Untuk membayangkan seperti apa keriuhan kabinet macam itu,
pikirkan saja apa yang dapat dihasilkan sekelompok rampok, maling, tukang
copet, dan tukang tipu yang dikumpulkan dalam satu ruangan untuk mengatur
ketertiban dan uang orang banyak.
Rolling birokrasi
di Bolmong, suka atau tidak, dengan ancaman Kepala BKDD atau tidak, adalah
keniscayaan. Sudah terbukti sejak pengumuman kabinetnya beberapa waktu lalu,
Pemerintahan Salihi Mokodongan-Yani Tuuk jauh dari kinerja yang baik dan
profesional. Fakta yang tak terbantah, perlahan-lahan pemerintahan di kabupaten
ini menuju situasi sinking ship.
Namun belajar dari pengalaman, saya pribadi tidak optimis
dengan rolling yang bakal (dan sudah
pula dikatakan berulang kali) dilakukan Bupati Salihi Mokodongan. Bukan rahasia
lagi, menempatkan siapa, di mana, dan untuk apa di pemerintahan Bolmong kini,
tidak berada di genggaman Bupati dan Wabup.
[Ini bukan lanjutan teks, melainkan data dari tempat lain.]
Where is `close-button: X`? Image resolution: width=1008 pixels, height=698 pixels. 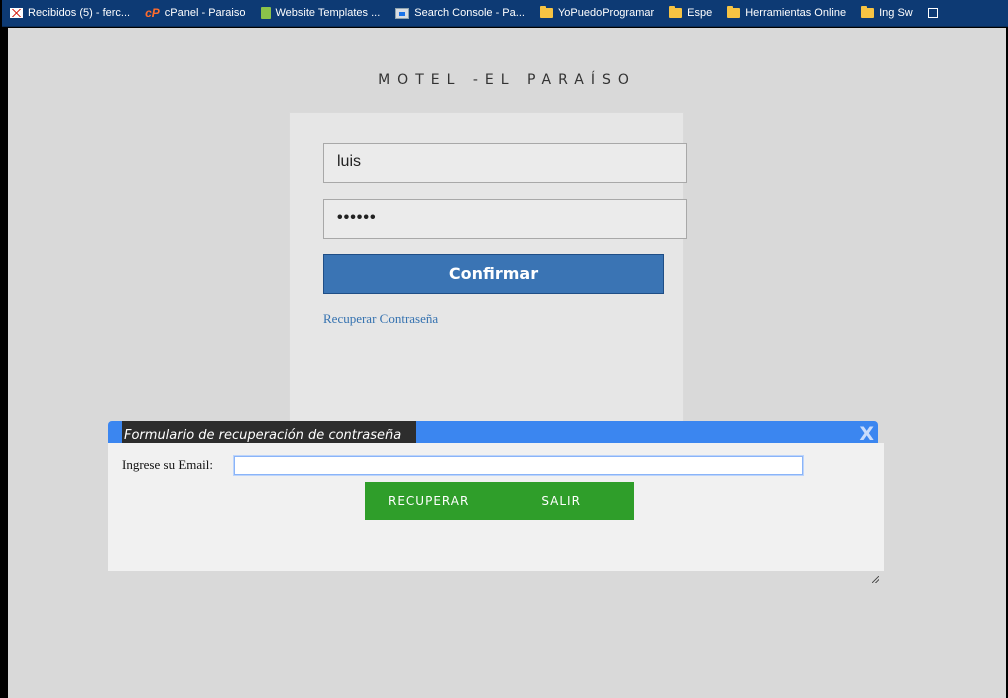 close-button: X is located at coordinates (866, 434).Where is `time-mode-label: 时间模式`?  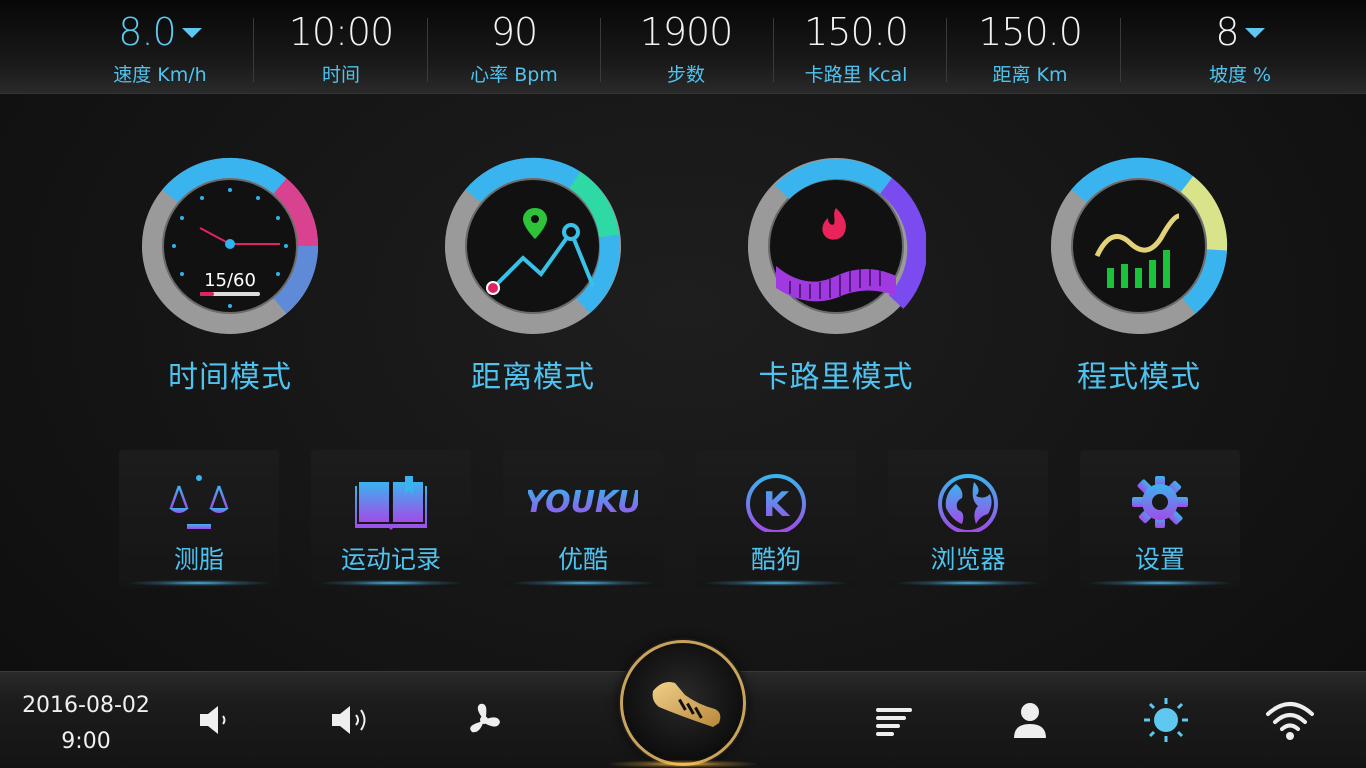
time-mode-label: 时间模式 is located at coordinates (230, 378).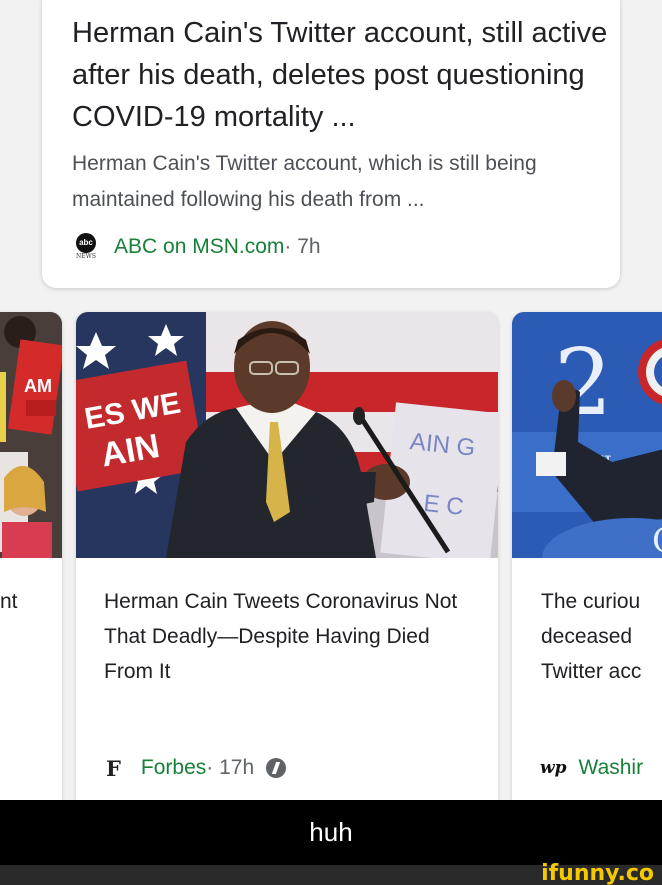 The width and height of the screenshot is (662, 885). What do you see at coordinates (302, 246) in the screenshot?
I see `source-time: · 7h` at bounding box center [302, 246].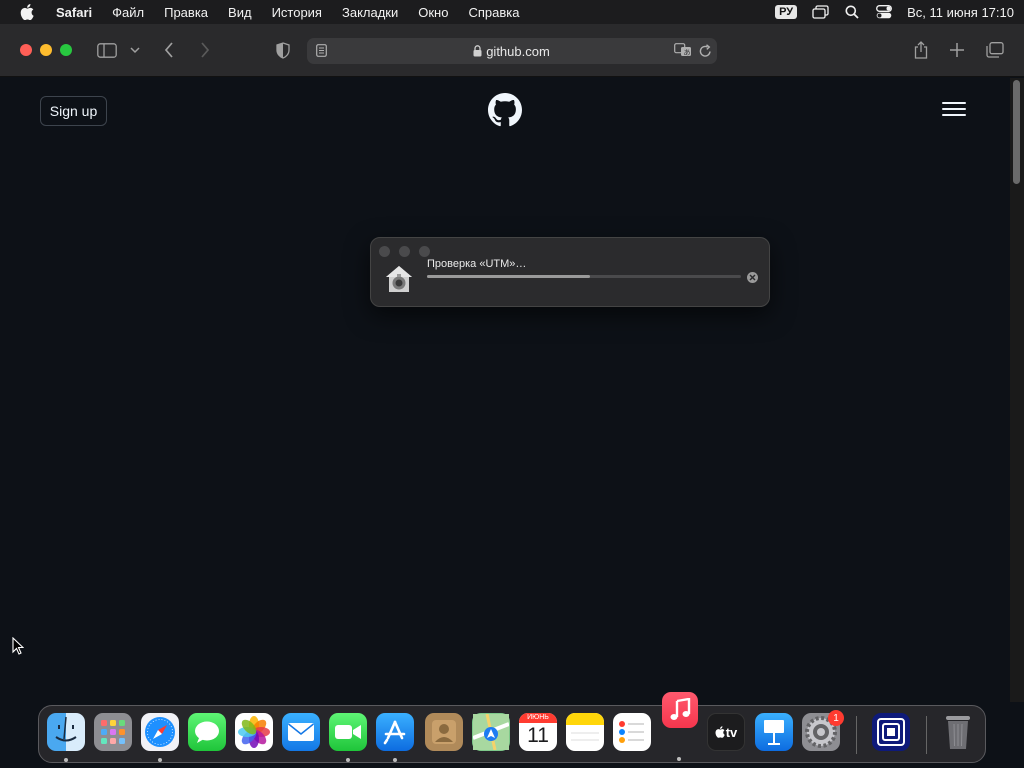 The height and width of the screenshot is (768, 1024). Describe the element at coordinates (683, 52) in the screenshot. I see `translate-icon: あ` at that location.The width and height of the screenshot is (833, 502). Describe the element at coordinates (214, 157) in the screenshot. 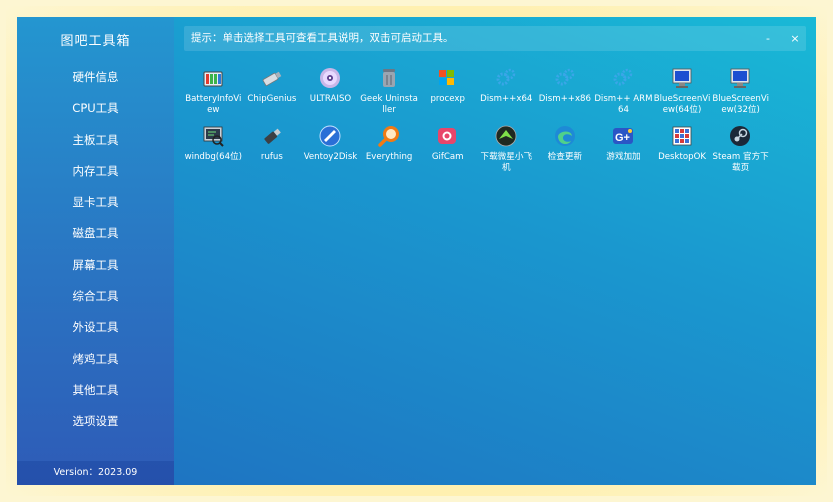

Terlampau banyak tangan-tangan
siluman yang bermain dan mengatur urusan birokrasi di Bolmong, yang celakanya
secara kasat mata juga tampak dibiarkan begitu saja oleh Bupati.
Karena keyakinan itu, saya ingin menutup tulisan ini dengan
kembali menukil Einsten (lewat surat untuk Heike Kamerlingh Onnes, 12 April
1901, dan Marcel Grossmann, 14 April 1901): ‘’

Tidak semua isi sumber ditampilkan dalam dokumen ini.